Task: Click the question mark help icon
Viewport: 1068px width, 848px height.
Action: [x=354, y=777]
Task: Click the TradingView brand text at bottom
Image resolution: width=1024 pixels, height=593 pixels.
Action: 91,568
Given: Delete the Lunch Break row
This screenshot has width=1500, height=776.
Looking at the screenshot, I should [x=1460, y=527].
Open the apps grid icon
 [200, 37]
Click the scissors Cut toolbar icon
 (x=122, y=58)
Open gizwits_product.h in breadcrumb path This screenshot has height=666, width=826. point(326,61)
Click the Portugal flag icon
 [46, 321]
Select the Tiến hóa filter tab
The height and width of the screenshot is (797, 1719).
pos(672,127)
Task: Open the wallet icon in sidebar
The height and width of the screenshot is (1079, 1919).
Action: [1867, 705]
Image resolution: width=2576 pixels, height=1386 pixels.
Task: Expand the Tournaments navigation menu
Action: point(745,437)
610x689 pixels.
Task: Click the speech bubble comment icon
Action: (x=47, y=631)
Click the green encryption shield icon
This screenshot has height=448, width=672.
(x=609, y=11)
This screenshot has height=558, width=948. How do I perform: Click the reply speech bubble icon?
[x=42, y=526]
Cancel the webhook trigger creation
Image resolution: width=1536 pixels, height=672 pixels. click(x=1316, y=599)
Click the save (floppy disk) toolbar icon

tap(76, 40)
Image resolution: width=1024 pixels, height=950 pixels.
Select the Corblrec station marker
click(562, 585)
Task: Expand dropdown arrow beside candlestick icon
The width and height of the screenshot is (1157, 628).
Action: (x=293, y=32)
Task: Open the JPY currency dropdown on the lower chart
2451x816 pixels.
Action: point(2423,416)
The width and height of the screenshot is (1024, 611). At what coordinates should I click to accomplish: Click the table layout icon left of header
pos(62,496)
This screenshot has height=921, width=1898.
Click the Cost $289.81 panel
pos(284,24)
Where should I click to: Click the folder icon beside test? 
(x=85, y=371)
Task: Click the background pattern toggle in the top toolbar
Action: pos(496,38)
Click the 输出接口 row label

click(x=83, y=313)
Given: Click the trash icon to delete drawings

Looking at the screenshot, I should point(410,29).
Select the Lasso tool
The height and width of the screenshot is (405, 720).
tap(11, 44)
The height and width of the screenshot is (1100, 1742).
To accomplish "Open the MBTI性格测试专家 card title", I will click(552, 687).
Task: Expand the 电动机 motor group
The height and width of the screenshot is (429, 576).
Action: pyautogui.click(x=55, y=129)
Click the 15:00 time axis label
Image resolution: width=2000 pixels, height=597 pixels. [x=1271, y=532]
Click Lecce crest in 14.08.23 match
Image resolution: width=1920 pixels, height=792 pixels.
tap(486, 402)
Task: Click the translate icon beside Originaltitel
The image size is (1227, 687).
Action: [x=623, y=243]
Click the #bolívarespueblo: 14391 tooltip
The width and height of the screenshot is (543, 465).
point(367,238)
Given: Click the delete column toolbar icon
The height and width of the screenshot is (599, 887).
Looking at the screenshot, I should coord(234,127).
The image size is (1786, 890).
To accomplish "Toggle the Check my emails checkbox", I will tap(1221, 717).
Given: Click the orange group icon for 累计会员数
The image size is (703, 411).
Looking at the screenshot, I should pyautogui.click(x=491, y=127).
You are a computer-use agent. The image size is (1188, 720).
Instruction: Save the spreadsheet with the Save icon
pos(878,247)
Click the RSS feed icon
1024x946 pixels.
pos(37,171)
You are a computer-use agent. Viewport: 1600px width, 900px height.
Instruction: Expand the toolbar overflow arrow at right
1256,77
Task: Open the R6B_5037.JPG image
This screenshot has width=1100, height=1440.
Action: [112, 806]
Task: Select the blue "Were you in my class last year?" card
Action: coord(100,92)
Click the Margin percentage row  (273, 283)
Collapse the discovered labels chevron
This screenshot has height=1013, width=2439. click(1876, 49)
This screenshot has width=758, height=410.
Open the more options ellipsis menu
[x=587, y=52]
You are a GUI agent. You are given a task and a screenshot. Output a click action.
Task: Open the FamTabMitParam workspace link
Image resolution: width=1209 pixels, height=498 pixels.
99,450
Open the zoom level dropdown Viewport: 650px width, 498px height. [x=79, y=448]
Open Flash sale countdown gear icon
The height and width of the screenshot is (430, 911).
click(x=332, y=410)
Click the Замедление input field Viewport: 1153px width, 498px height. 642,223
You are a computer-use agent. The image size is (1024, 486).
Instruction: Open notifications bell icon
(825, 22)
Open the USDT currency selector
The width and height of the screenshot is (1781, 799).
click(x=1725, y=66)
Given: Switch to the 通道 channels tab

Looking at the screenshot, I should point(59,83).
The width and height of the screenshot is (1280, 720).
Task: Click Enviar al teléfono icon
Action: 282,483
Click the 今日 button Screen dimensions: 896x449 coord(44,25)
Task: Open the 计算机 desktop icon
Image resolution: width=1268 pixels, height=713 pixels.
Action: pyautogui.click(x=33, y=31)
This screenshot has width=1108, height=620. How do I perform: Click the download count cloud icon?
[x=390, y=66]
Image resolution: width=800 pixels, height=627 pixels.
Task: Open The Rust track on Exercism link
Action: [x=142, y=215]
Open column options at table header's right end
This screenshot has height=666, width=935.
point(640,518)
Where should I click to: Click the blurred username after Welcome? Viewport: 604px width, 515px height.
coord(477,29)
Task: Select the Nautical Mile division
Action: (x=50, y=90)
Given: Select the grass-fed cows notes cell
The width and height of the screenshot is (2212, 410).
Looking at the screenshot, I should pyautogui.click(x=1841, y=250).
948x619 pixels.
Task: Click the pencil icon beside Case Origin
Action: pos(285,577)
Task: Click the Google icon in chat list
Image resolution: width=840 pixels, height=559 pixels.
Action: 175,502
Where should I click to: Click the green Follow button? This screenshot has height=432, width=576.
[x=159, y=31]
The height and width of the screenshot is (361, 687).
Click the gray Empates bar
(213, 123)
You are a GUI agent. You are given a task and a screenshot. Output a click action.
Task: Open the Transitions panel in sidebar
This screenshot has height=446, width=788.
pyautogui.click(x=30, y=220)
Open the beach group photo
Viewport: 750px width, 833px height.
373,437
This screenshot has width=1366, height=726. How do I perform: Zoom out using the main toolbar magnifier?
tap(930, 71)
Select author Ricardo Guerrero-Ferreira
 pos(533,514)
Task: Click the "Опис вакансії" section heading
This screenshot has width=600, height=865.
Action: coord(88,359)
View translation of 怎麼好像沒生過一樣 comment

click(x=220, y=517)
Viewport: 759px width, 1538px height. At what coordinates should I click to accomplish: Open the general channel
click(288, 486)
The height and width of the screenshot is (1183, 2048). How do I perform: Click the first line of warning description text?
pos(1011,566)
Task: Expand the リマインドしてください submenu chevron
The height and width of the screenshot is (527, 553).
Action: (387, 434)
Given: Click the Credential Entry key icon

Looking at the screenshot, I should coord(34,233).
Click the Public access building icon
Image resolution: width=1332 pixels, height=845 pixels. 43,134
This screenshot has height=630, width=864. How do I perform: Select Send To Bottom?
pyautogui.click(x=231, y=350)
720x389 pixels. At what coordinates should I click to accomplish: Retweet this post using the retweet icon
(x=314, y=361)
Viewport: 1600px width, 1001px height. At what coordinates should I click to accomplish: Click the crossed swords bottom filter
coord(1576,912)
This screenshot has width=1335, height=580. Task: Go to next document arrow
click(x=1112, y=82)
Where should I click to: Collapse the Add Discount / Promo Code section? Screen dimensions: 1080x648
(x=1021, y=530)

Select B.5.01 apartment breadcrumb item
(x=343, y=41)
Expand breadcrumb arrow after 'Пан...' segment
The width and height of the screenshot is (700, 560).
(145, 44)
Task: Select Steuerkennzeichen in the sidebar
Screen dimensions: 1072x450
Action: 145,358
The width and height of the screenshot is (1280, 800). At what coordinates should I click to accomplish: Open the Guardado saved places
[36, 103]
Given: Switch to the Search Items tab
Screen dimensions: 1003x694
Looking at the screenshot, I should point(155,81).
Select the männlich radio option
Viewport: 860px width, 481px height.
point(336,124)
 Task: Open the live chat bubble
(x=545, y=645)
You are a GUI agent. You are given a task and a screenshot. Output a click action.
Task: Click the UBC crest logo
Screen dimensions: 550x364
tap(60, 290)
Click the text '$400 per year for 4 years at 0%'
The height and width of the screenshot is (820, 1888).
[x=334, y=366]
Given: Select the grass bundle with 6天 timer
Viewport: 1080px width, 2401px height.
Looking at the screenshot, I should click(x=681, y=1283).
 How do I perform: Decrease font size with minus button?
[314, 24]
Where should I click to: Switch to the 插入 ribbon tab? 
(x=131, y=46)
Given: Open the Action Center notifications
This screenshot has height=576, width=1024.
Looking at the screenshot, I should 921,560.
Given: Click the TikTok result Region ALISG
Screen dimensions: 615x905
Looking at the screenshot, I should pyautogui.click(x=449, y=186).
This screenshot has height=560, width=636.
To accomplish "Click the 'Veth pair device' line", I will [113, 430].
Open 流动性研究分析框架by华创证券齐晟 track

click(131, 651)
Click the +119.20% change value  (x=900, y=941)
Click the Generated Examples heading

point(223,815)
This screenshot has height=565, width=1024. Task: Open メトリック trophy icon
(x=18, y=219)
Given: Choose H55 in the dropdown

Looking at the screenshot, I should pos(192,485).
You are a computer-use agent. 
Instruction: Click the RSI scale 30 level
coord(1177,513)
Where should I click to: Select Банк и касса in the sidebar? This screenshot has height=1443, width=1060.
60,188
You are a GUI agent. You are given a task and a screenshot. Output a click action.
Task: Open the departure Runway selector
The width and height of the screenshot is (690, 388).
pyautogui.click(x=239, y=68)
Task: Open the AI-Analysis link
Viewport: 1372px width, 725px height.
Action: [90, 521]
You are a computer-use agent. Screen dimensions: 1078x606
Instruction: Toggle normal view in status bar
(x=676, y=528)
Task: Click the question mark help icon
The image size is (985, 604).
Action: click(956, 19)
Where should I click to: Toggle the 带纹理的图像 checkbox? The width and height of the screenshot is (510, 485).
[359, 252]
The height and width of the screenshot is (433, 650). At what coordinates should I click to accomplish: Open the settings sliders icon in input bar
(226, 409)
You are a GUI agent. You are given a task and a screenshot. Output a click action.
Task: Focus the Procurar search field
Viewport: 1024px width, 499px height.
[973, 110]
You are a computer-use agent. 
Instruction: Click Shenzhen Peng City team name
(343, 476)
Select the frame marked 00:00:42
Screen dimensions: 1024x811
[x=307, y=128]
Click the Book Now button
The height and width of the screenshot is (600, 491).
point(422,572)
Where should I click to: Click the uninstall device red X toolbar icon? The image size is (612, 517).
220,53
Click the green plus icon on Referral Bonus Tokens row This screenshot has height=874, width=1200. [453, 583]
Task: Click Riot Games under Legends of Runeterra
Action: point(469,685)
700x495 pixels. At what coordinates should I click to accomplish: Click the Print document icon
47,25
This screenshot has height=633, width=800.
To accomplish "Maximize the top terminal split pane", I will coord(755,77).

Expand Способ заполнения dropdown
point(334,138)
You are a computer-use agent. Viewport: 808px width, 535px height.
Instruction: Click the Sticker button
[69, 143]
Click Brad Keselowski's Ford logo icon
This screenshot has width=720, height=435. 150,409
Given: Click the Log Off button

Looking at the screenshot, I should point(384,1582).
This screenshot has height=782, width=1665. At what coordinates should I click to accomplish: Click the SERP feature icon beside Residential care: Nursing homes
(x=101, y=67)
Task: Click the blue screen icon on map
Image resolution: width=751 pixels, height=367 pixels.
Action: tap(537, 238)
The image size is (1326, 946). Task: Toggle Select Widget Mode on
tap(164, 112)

============

Work request
Filter the data down to the lines that contain the string "computer", and copy them.

Output for this exercise
You are a computer-use agent. The image size is (1188, 720).
You are a computer-use agent. Viewport: 1600px width, 900px height.
You are a computer-use agent. The image size is (1024, 486).
You are a computer-use agent. 
You are a computer-use agent. Screen dimensions: 1078x606
You are a computer-use agent. 
You are a computer-use agent. Viewport: 808px width, 535px height.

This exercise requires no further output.